Today we recall the shameful expulsion from America of Charlie Chaplin – the great film-making pioneer and veritable icon – who, with his deft touch of comedy and pathos, brought enduring pleasure to the world and generated millions of dollars for his adopted country. It was on this day in 1952 when the longstanding hate campaign against the comic genius on account of his political views finally culminated in his banishment when the US Attorney General rescinded Chaplin’s re-entry permit. Such had been Chaplin’s status, power, wealth and popularity that his reputation had hitherto survived even the most sordid sex scandals. But in the paranoid and hysterical climate of Cold War America, there was no greater crime than to be a suspected commie. And just as we would see in the 1960s when government agencies and authorities set out to destroy the counterculture by targeting rock and roll, the film industry was similarly besieged in the ’40s and ’50s. In the most high-profile of all the Hollywood witchhunts, Charlie Chaplin – whose ‘radical’ views amounted to little more than a refusal to cross picket lines during the 1945-1946 Hollywood strikes, endorsing the Progressive Party candidate Henry Wallace in the 1948 presidential campaign and publicly admiring the Soviet Union for its (allied) role in World War 2 – was singled out by the FBI for systematic ruin.
After being blacklisted for refusing to co-operate when called before the House Un-American Activities Committee, Chaplin’s career was dealt its deathblow when J. Edgar Hoover began to feed classified information and rumours to his friend, the staunchly conservative and enormously powerful Hollywood gossip columnist Hedda Hopper – who, having long despised the ‘unpatriotic’ Chaplin, was only too happy to abet. As a result of her relentless vendetta, Chaplin’s once-adoring public abandoned him in droves; xenophobic lobbyists picketed outside cinemas until virtually all bookings of his 1952 film Limelight were cancelled. And so it happened that Chaplin, who had never renounced his British citizenship in the forty-two years he’d resided in America, had to look abroad to salvage his career. Whilst sailing to London for the premiere of Limelight, he was informed that Attorney General James McGranery had rescinded his re-entry permit on suspicion of Communist inclinations and ordered the Immigration and Naturalization Service to hold Chaplin for hearings should he attempt to return.

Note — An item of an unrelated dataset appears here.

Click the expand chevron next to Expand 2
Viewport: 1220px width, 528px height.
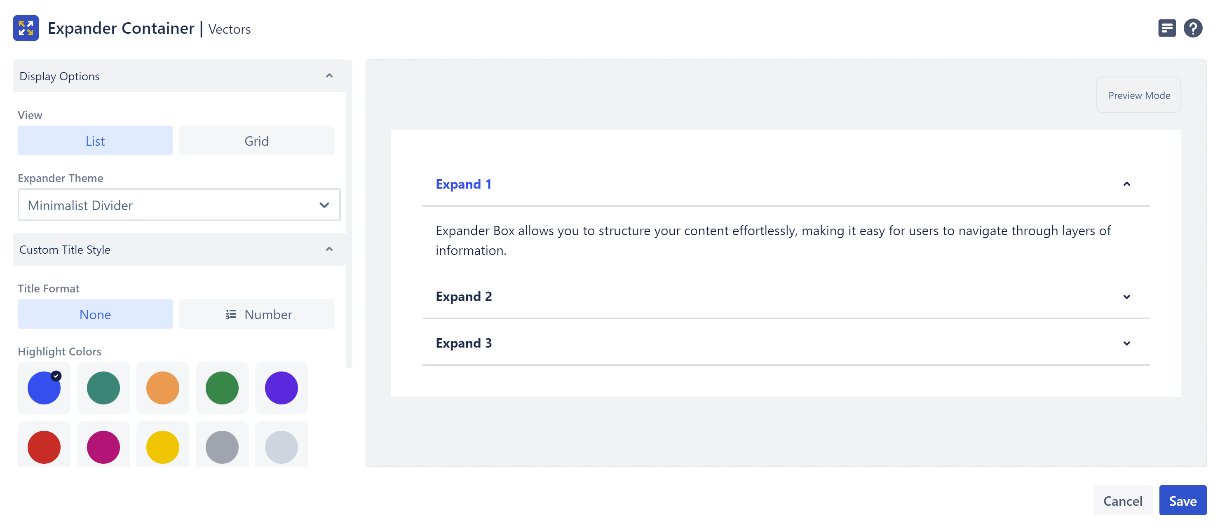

McGranery released a tellingly opaque statement: “If what has been said about him is true, he is, in my opinion, an unsavoury character [who] has been publicly charged with being a member of the Communist Party, with grave moral charges and with making statements that would indicate a leering, sneering attitude toward a country whose hospitality has enriched him.” It would transpire that McGranery based his case on unverifiable rumours and innuendo; according to a 1952 memo, the FBI had no substantial evidence against Chaplin that could have barred his re-entry into the United States. Chaplin, however, had no such difficulties clarifying his own position. Informed that he would not necessarily be welcomed back, he retorted, “I wouldn’t go back there if Jesus Christ were president,” and surrendered his U.S. re-entry permit. “My prodigious sin was, and still is, being a non-conformist,” added Chaplin. “Although I am not a Communist I refused to fall in line by hating them.”
Chaplin would return to the United States only once, in 1972, to accept a special Oscar presented to him at the Academy Awards, where he received a standing ovation – the disloyalty and treachery of just twenty years earlier seemingly forgotten.